→ Texte de la page:
======

Le grand portrait de Loïc Page
[Portrait publié dans le numéro 37 de Nordic Magazine datant de février 2022]
Dans un environnement qu’il maîtrise, Loïc Page ne manque pas de qualités pour réussir dans ce nouveau défi. Il est l’homme-orchestre de la coupe de France de biathon, les fameux Biathlon Summer Tour. Depuis l’automne, le Franc-Comtois occupe le poste de Christian Dumont, décédé brutalement dans l’été.
Comme pour beaucoup d’enfants du massif jurassien, tout a commencé à l’école du village pour le nouveau responsable des circuits nationaux. À Labergement-Sainte-Marie (Doubs), le papa instituteur emmène sa classe découvrir le ski de fond au travers du ski-club local, l’Olympic Métabief (connu aujourd’hui sous le nom d’Olympic Mont d’Or).
Il partage notamment les séances avec Alexandre Rousselet, l’actuel entraîneur du groupe distance de l’équipe de France. Le but n’est pas encore de former des compétiteurs, mais de donner le goût du sport aux enfants. Le tir, Loïc Page le découvre notamment sous la houlette du club de Pontarlier cher à Maurice Racca, tireur sportif sélectionné aux Jeux olympiques de Rome en 1960 et à ceux de Tokyo quatre ans plus tard.

======

→ Entrées de la liste:
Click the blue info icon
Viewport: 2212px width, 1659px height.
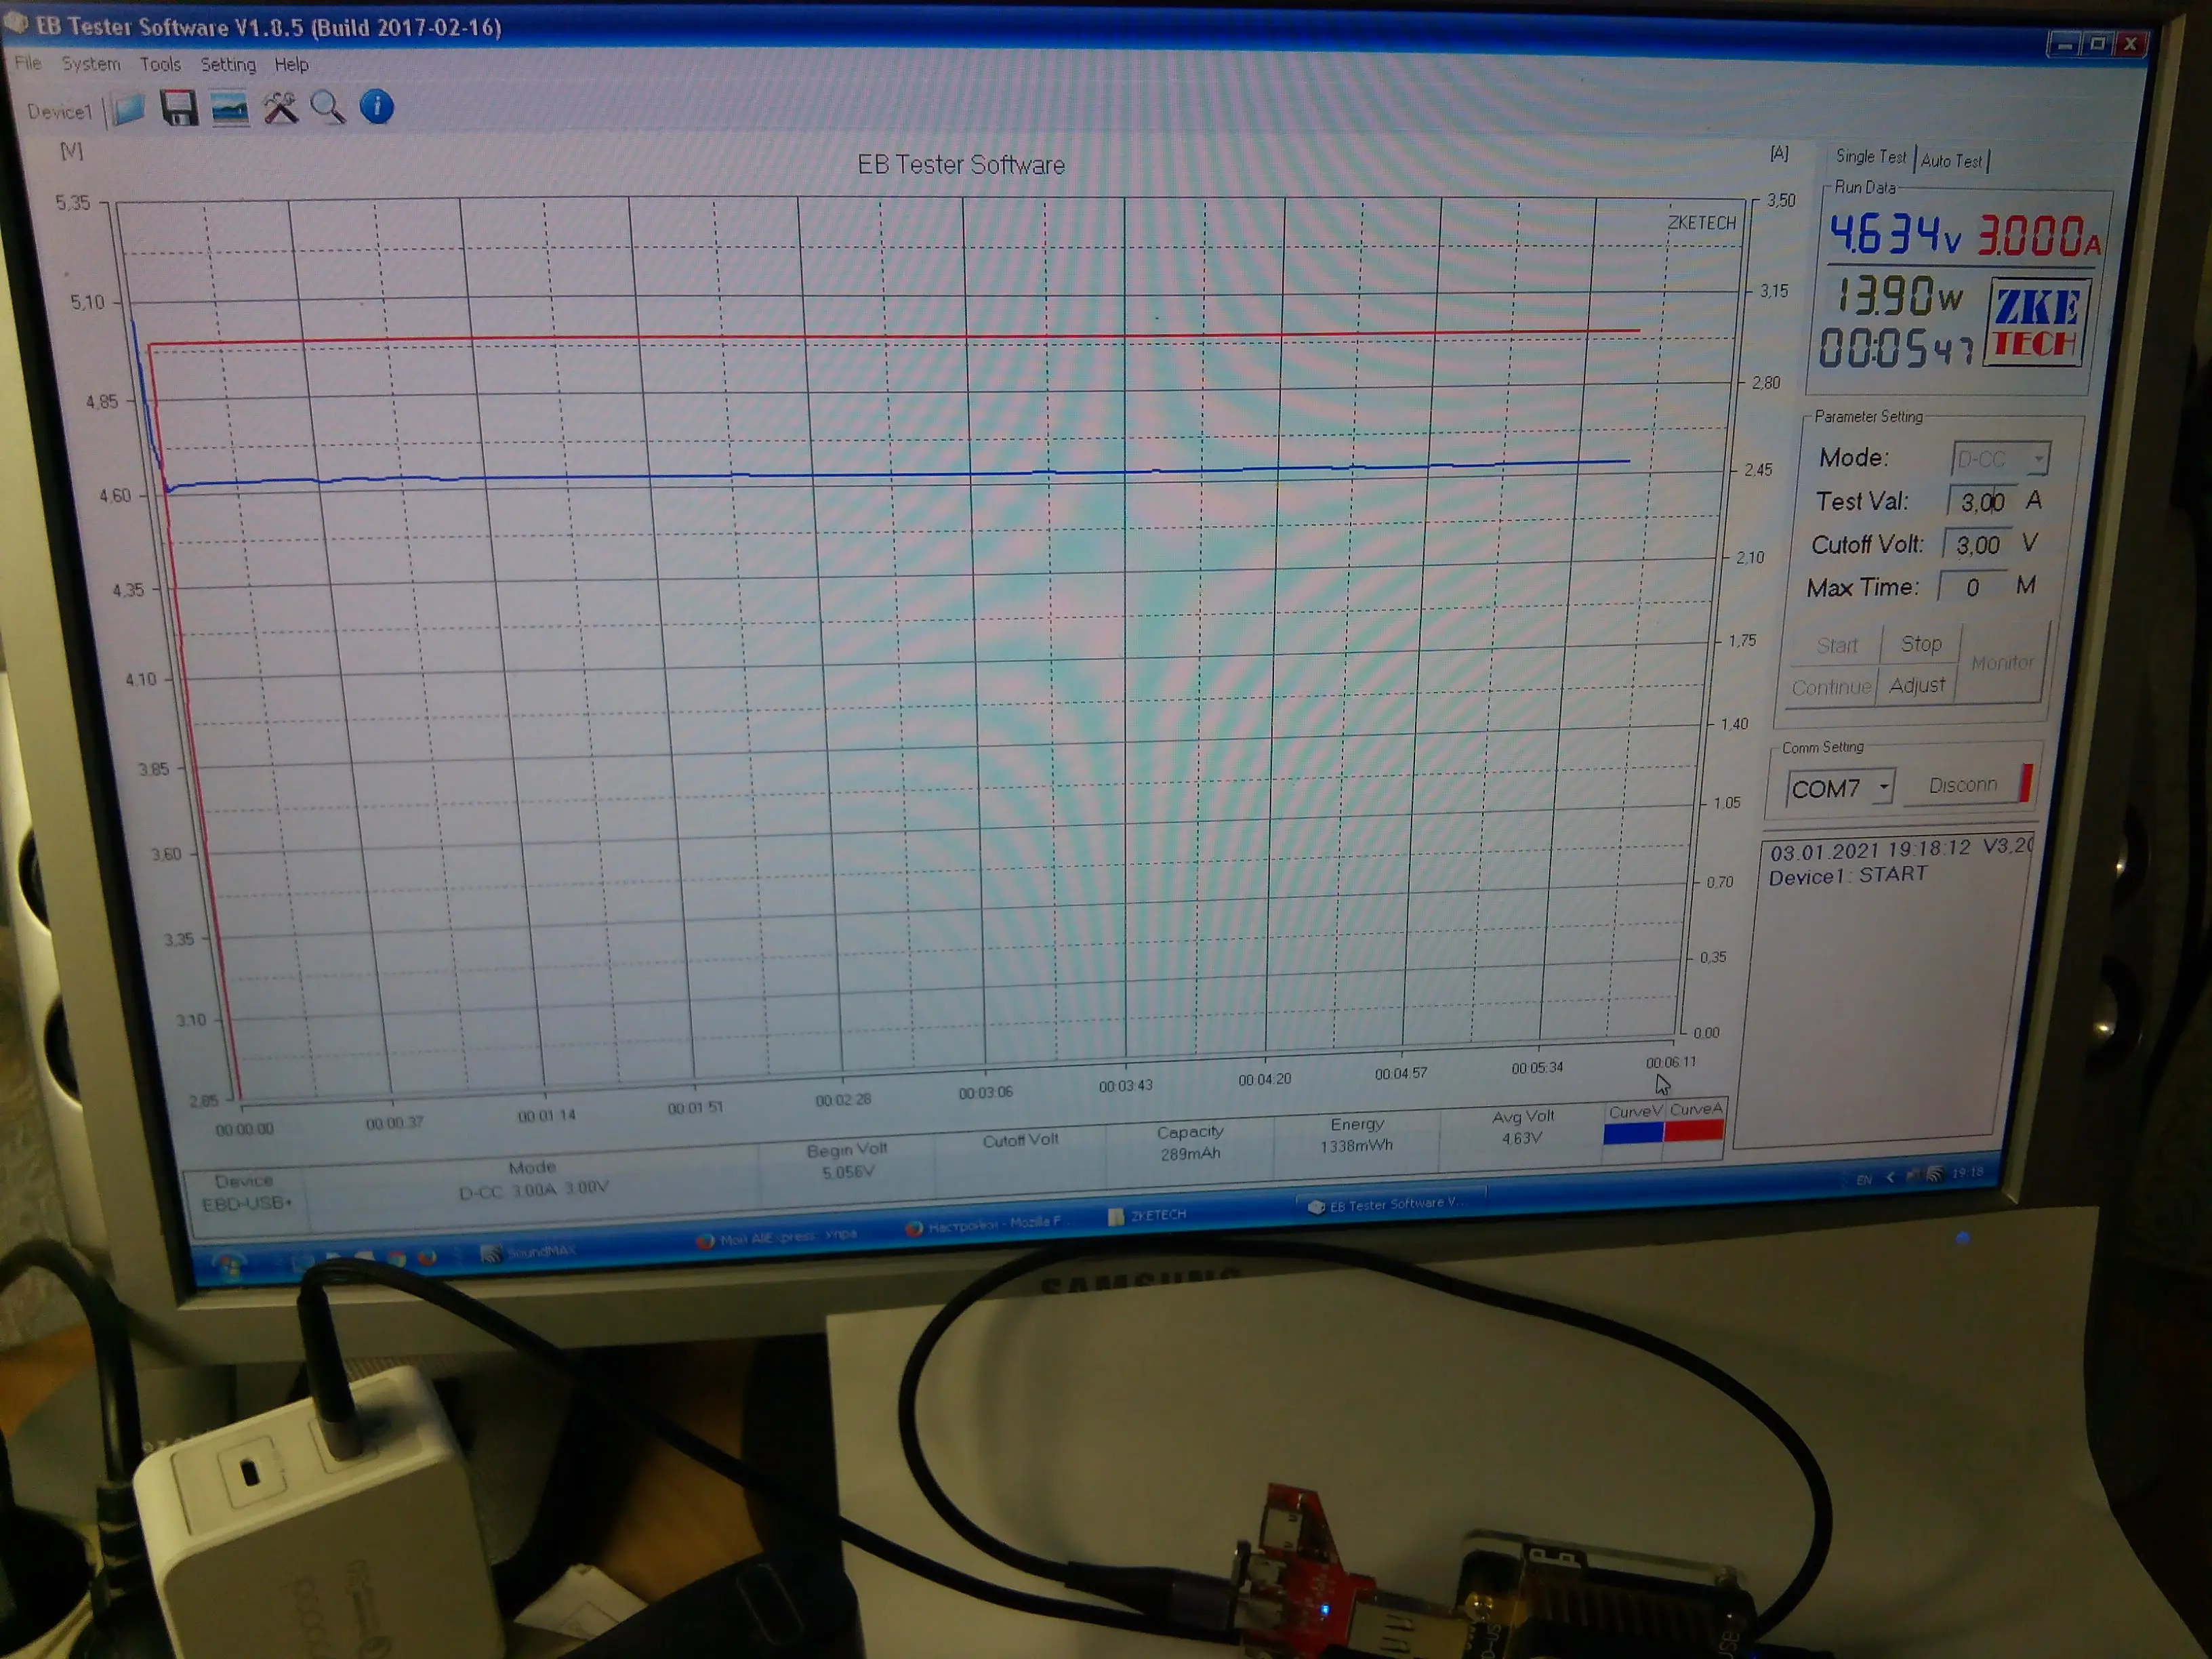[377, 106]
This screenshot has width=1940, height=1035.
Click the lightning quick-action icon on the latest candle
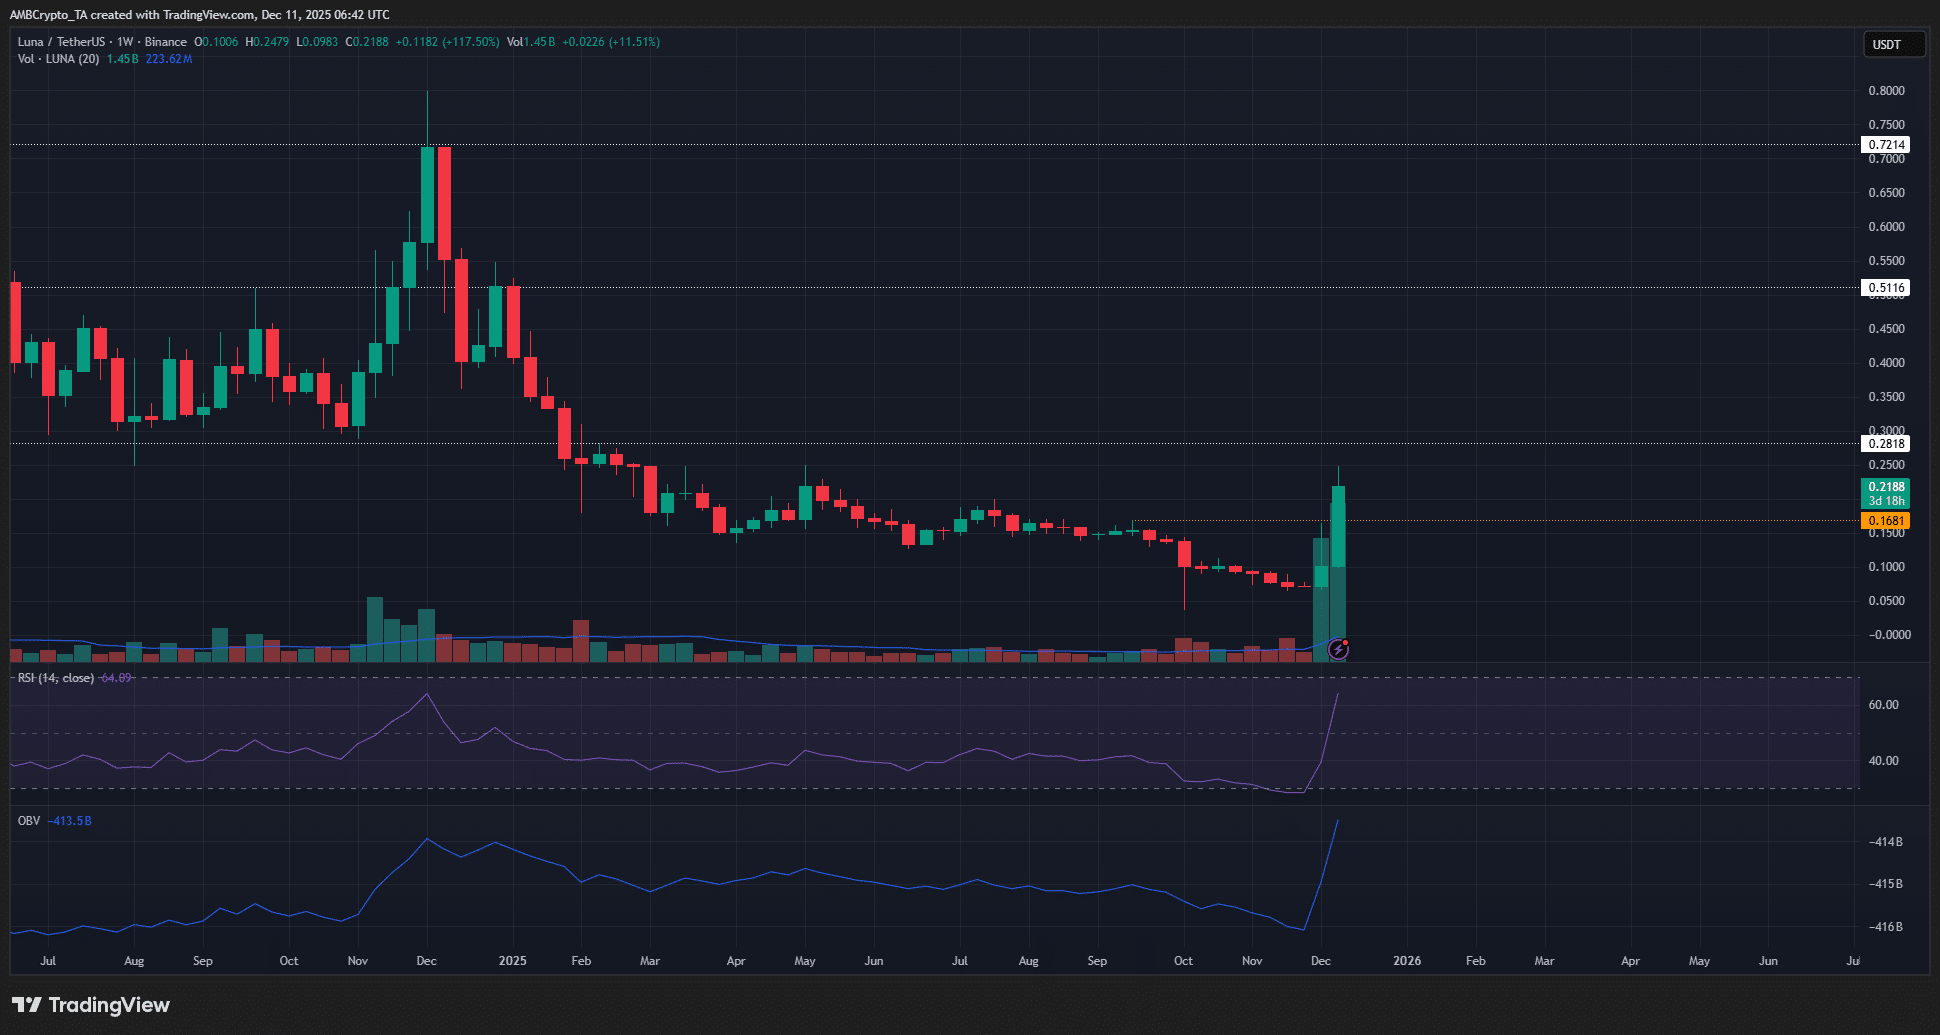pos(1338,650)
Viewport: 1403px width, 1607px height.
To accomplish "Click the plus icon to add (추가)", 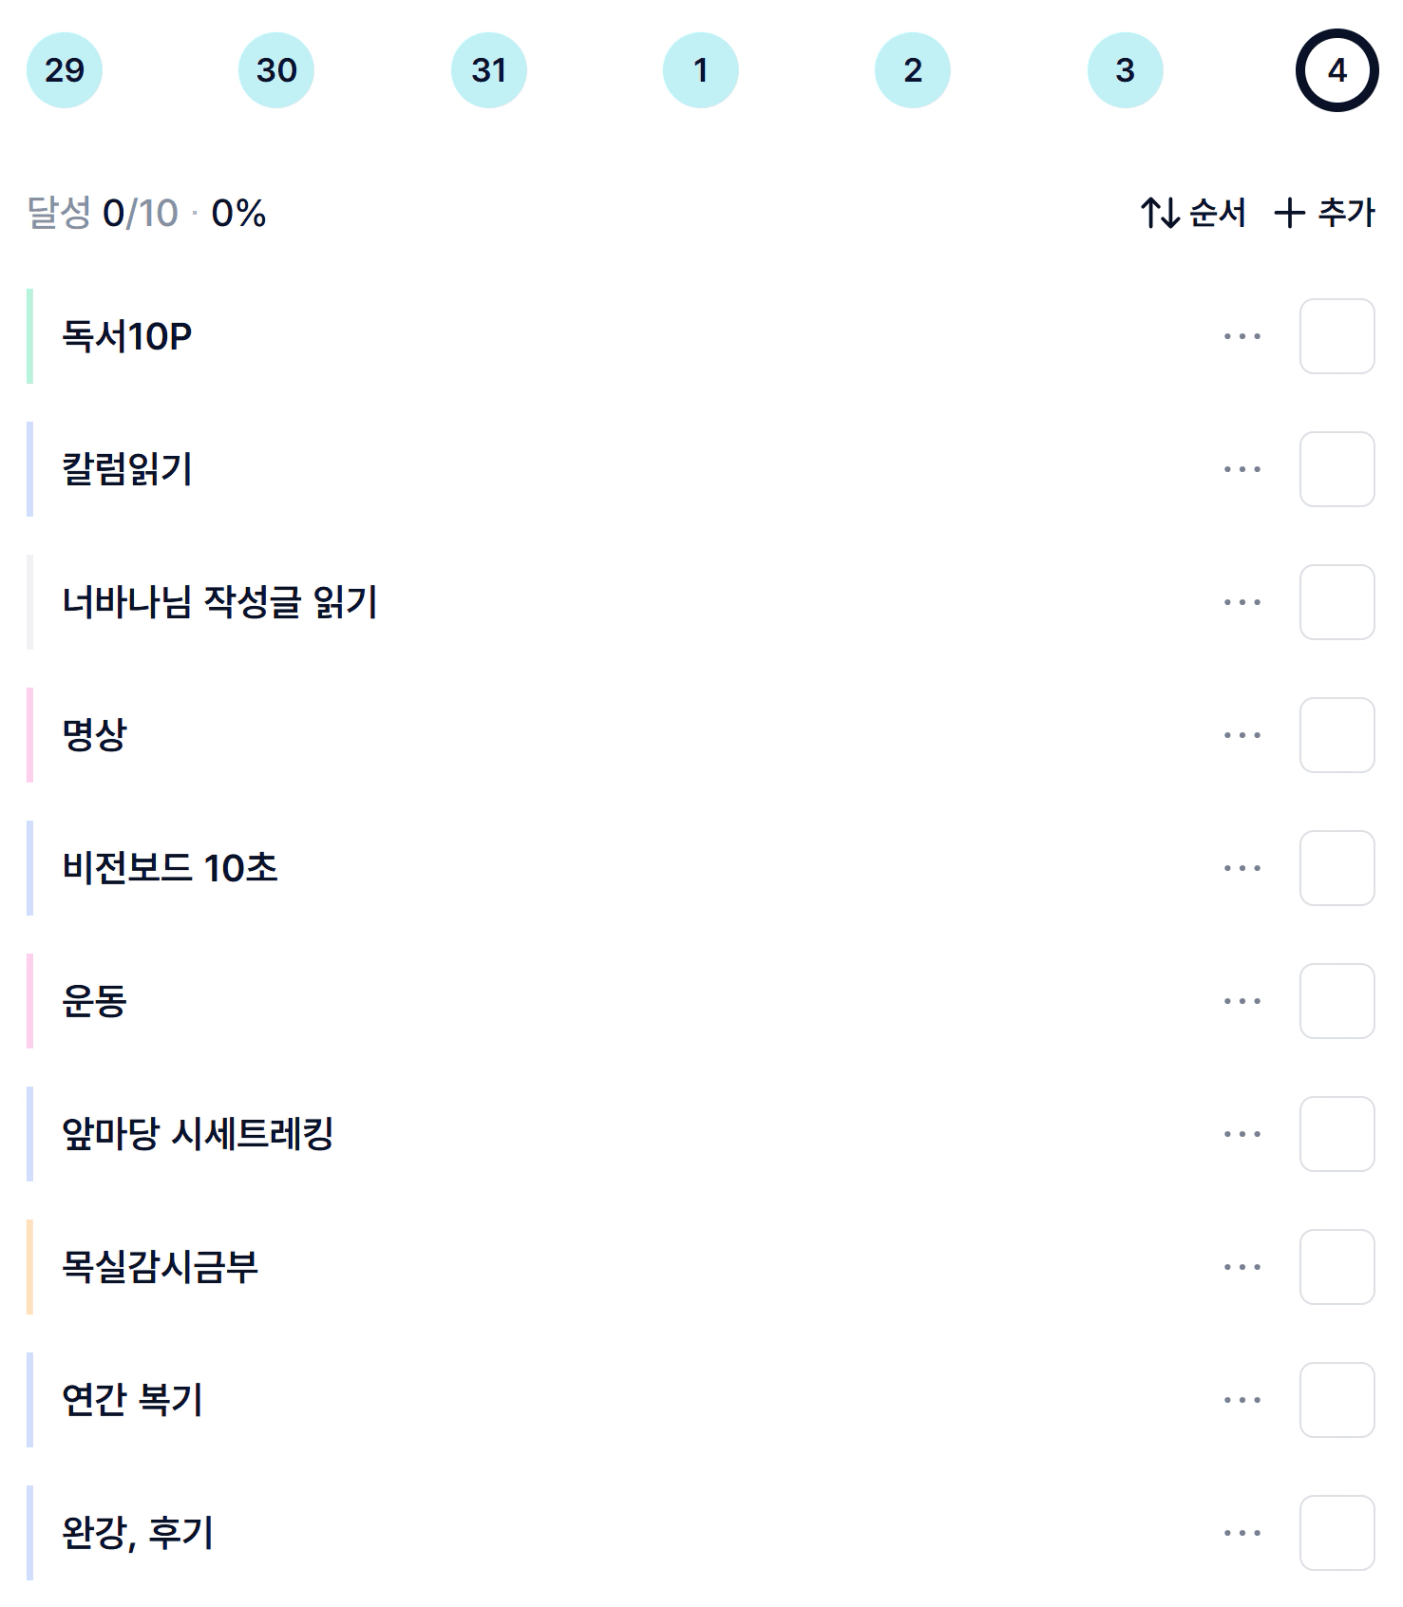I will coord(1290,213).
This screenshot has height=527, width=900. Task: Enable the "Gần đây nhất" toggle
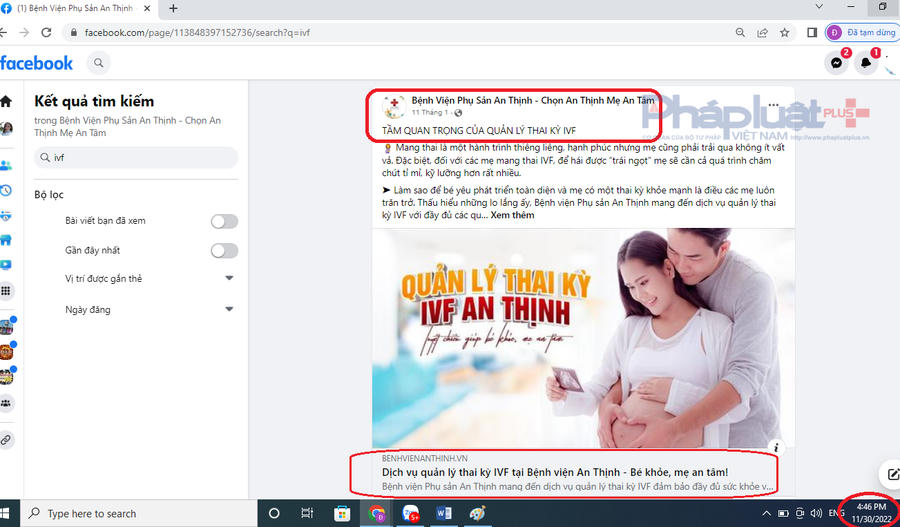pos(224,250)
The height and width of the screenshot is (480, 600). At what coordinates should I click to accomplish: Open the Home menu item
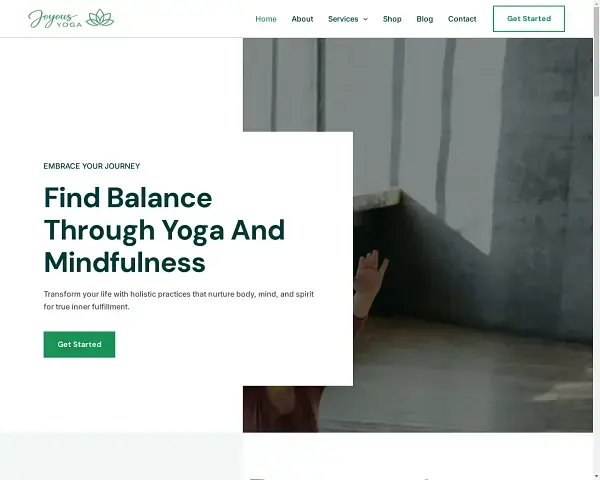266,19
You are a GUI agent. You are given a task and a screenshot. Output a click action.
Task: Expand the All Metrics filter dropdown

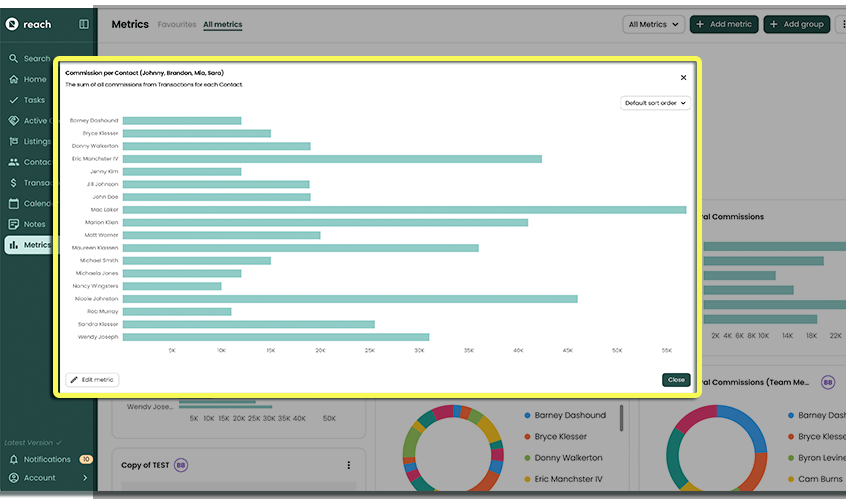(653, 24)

======

→ Liste des tâches:
A – Selon le portrait de Loïc Page, qui occupait avant lui le poste qu'il tient depuis l'automne ?
B – Réécrivez la liste depuis la ligne qui contient « The height and » jusqu'à la fin, inclusivement, en remplaçant « dropdown » par « list » et sans rien modifier d'autre. N'incluez pas les images.

→ Corrigé des exercices:
A – Christian Dumont.

B –
The height and width of the screenshot is (480, 600). At what coordinates should I click to accomplish: Open the Home menu item
266,19
You are a GUI agent. You are given a task and a screenshot. Output a click action.
Task: Expand the All Metrics filter list

(653, 24)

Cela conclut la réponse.